To speak of the poetry of one particular thing, is consequently like expatiating upon the sweetness of a single note of music. It is the combination and variety of these notes that charm the ear; just as it is the spirit of poetry pervading the natural world, extracting sweetness, and diffusing beauty, with the rapidity of thought, the power of intelligence, and the energy of truth, which constitutes the poetry of life.

THE POETRY OF LANGUAGE.

LANGUAGE, as the medium of communication, has the same relation to the ear and the mind, as painting has to the mind and the eye. The poetry of language, like that of painting, consists in producing upon the organs of sense such impressions as are most intimately connected with refined and intellectual ideas; and it is to language that we appeal for the most forcible and obvious proofs that all our poetic feelings owe their existence to association.

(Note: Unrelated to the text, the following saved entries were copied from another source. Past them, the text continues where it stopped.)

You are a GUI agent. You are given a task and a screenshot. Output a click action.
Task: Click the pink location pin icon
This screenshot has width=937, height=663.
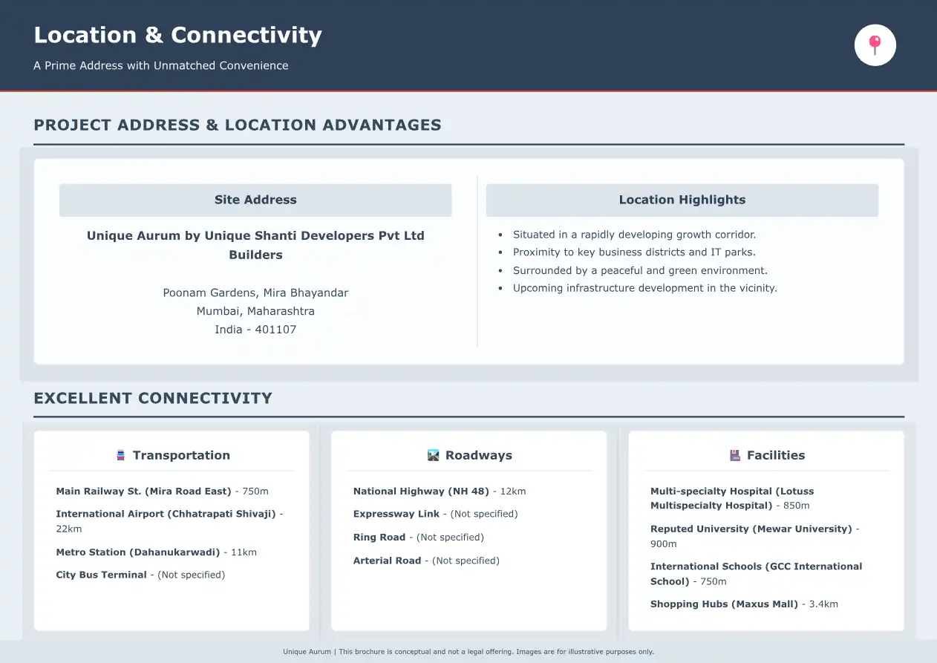875,45
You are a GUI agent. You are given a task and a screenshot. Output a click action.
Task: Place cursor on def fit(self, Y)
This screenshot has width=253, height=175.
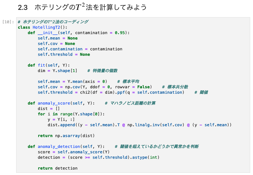tap(49, 65)
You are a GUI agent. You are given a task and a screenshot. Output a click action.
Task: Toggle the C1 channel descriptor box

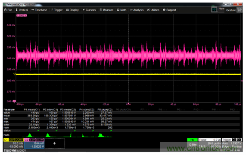click(13, 143)
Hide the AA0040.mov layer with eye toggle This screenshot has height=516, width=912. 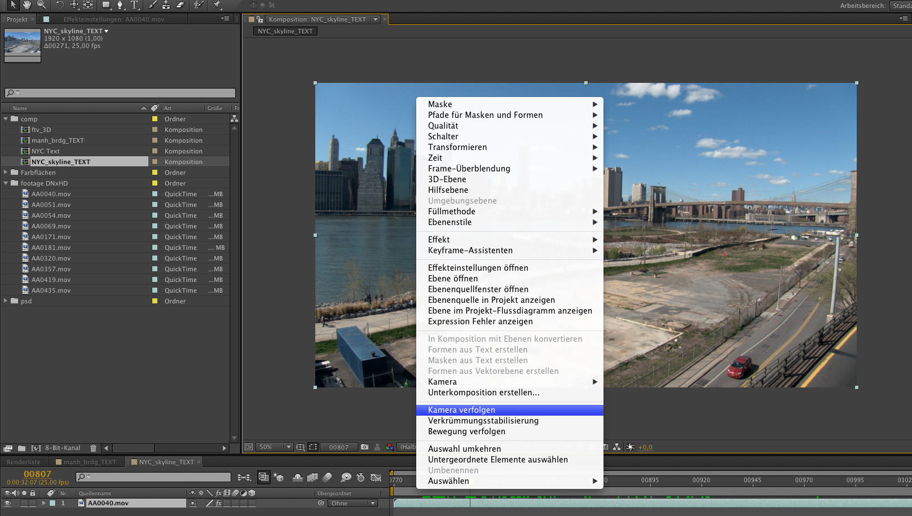[7, 503]
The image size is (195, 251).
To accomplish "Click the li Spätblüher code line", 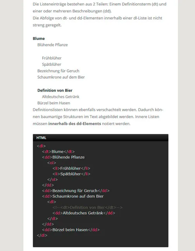I will tap(71, 174).
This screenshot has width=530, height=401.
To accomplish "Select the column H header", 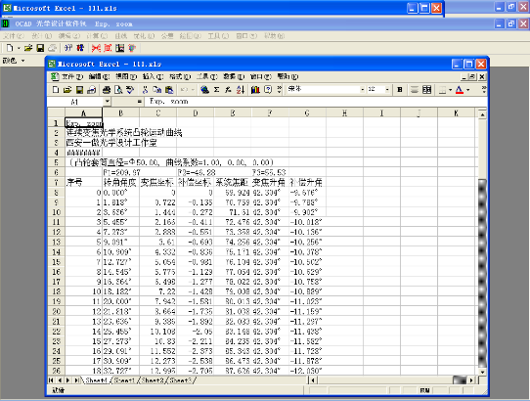I will 344,112.
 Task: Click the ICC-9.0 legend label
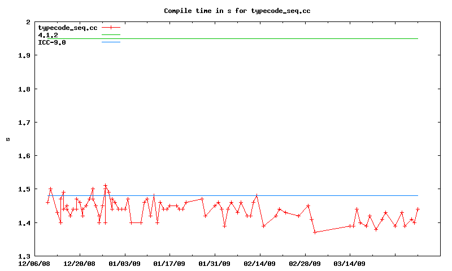pos(52,42)
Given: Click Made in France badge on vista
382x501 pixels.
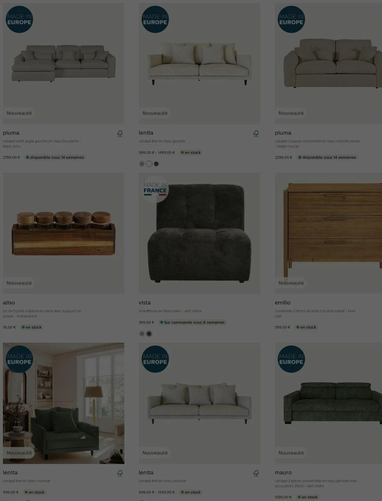Looking at the screenshot, I should (x=155, y=189).
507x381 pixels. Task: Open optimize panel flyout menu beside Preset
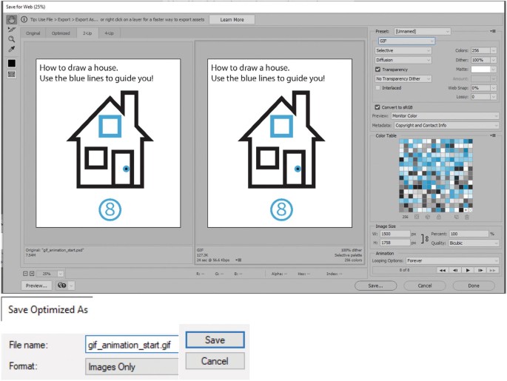point(493,31)
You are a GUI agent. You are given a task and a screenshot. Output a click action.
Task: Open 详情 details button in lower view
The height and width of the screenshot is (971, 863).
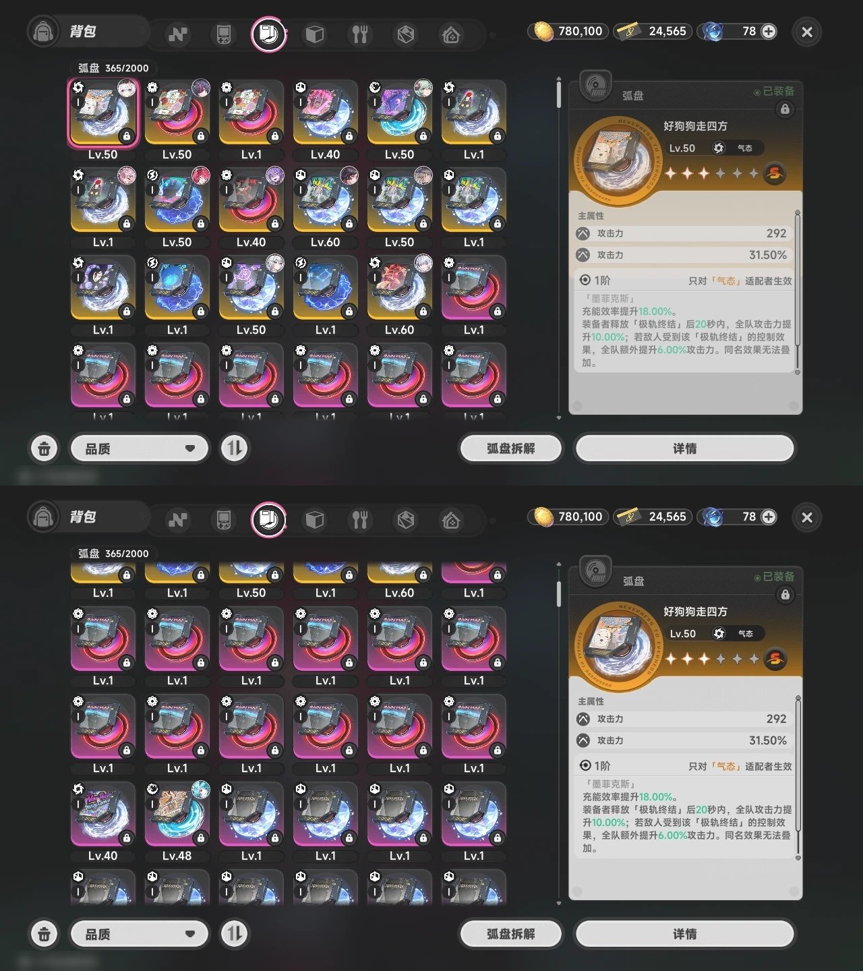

The great principle therefore to be kept in view by the juvenile poet is the scale (or the tone, as the popular phrase now is) of his associations; and this is of importance not only as regards his subjects, but his words: for let the theme of his muse be the highest which the human mind is capable of conceiving, and the general style of his versification tender, graceful, or sublime, the occasional occurrence of an ill-chosen word may so arrest the interest of the reader, by the sudden intervention of a different and inferior set of associations as entirely to destroy the charm of the whole.

Without noticing words individually, we are scarcely aware how much of their sense is derived from the relative ideas which custom has attached to them. Take for exam

ple the word chariot, and supply its place in any poetical passage with a one-horse chaise, or even a coach and six; and the hero who had been followed by the acclamations of a wondering people, immediately descends to the level of a common man, even while he travels more commodiously.

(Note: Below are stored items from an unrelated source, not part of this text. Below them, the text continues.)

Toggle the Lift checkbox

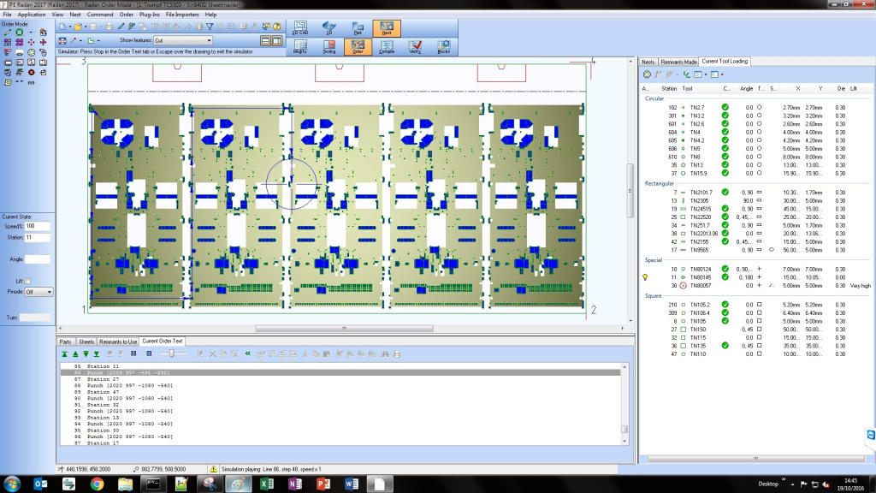tap(28, 281)
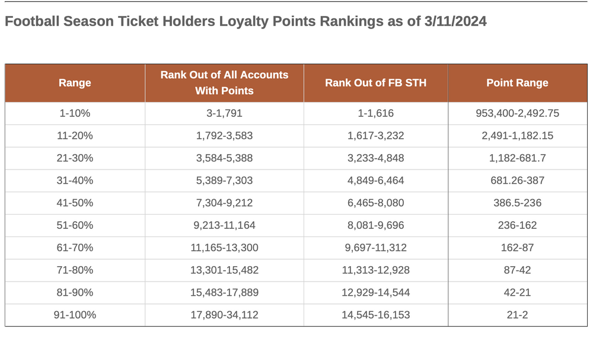
Task: Select the 81-90% range cell
Action: (75, 293)
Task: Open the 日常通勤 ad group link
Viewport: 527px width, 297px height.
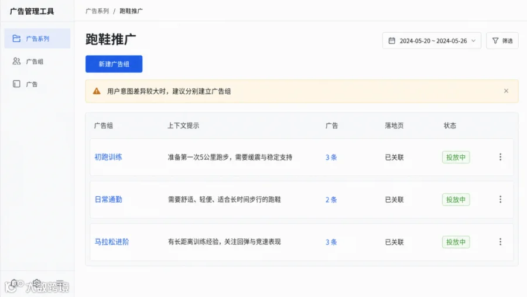Action: (x=108, y=199)
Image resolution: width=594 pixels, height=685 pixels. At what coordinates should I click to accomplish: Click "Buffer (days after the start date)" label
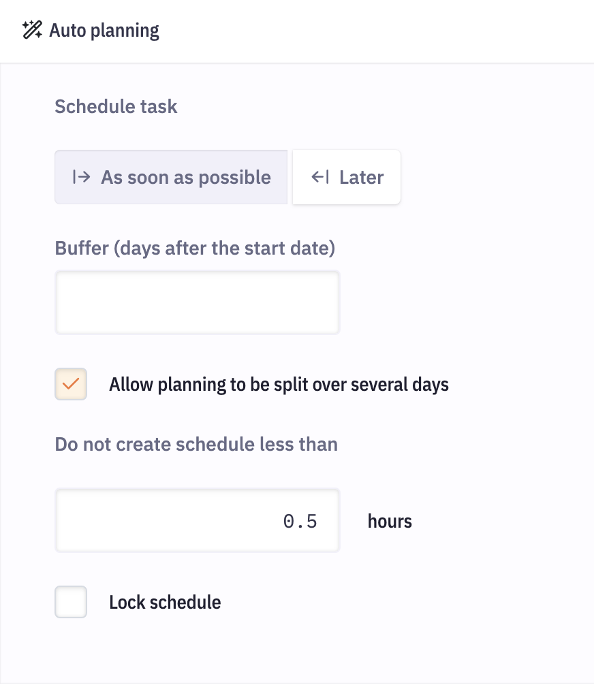click(x=195, y=248)
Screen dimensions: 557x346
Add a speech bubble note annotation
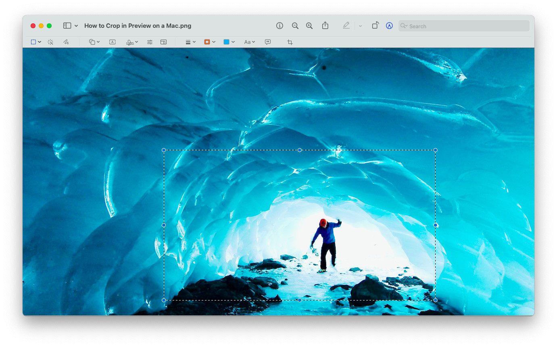(268, 42)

Dean Swift has a treatise on the "art of sinking in poetry," to which curious additions might be made by striking out any appropriate expression from a fine passage, and, without materially altering the sense, supplying its place with some vulgar, familiar, or otherwise ill-chosen word. For example,

"Come forth, sweet spirit, from thy cloudy cave." Come out, &c.

"But hark! through the fast flashing lightning of war, "What steed of the desert flies frantic afar." What steed of the desert now gallops afar. "We shall hold in the air a communion divine." We shall hold in the air conversation divine. "Around my ivy'd porch shall spring "Each fragrant flower that drinks the dew." Each fragrant flower that sups the dew. "To Bristol's fount I bore with trembling care Her faded form: she bow'd to taste the wave, "And died."

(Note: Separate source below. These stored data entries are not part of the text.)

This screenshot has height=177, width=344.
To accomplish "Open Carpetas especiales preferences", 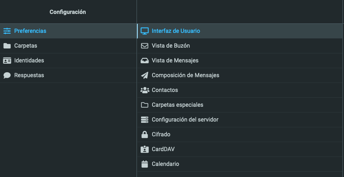I will 239,105.
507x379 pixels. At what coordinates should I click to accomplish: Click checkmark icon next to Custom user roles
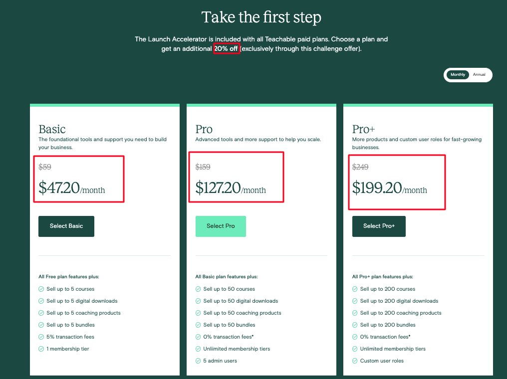355,361
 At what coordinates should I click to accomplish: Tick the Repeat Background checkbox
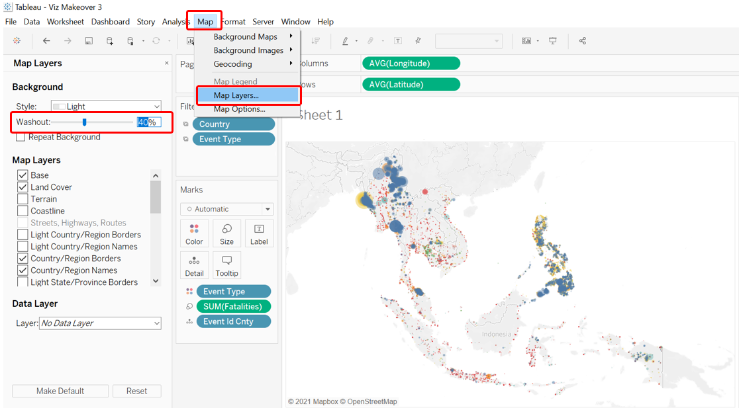(x=21, y=137)
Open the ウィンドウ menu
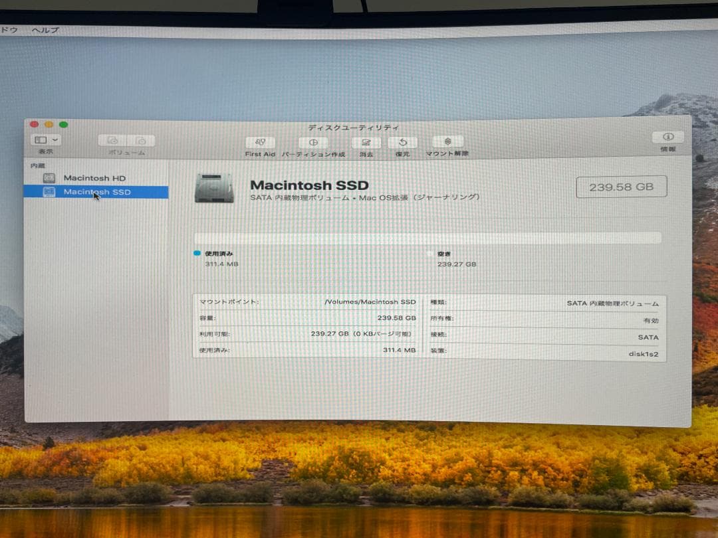This screenshot has width=718, height=538. tap(9, 29)
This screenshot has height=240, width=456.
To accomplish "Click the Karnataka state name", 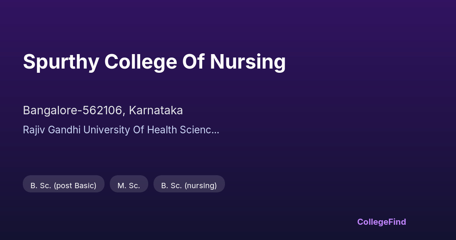I will point(156,110).
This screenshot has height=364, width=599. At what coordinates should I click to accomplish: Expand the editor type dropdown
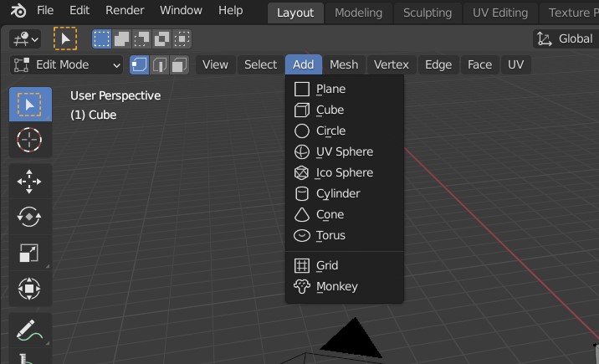[x=24, y=38]
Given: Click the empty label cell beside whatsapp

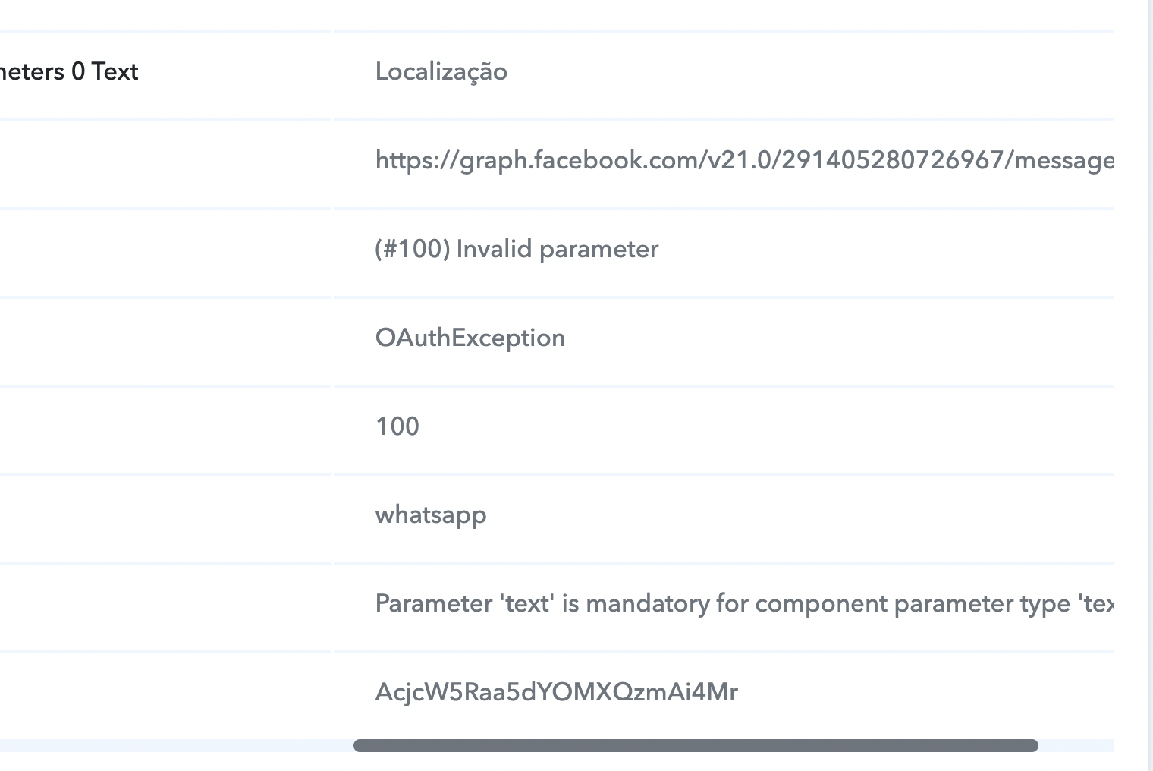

She stoop'd to sip the wave.

"We thought as we hollowed his narrow bed, "And smooth'd down his lonely pillow, "That the foe and the stranger would tread o'er his head,

"And we far away on the billow."

"We thought as we hollowed his little bed, "And dug out his lonely pillow,

"That the foe and the stranger would walk o'er his head, &c.

"Be strong as the ocean that stems

"A thousand wild waves on the shore."

Nine hundred wild waves on the shore. "This life is all chequered with pleasures and woes." This life is all dappled, &c.

There can scarcely be a more beautiful and appropriate arrangement of words, than in the following stanza from Childe Harold.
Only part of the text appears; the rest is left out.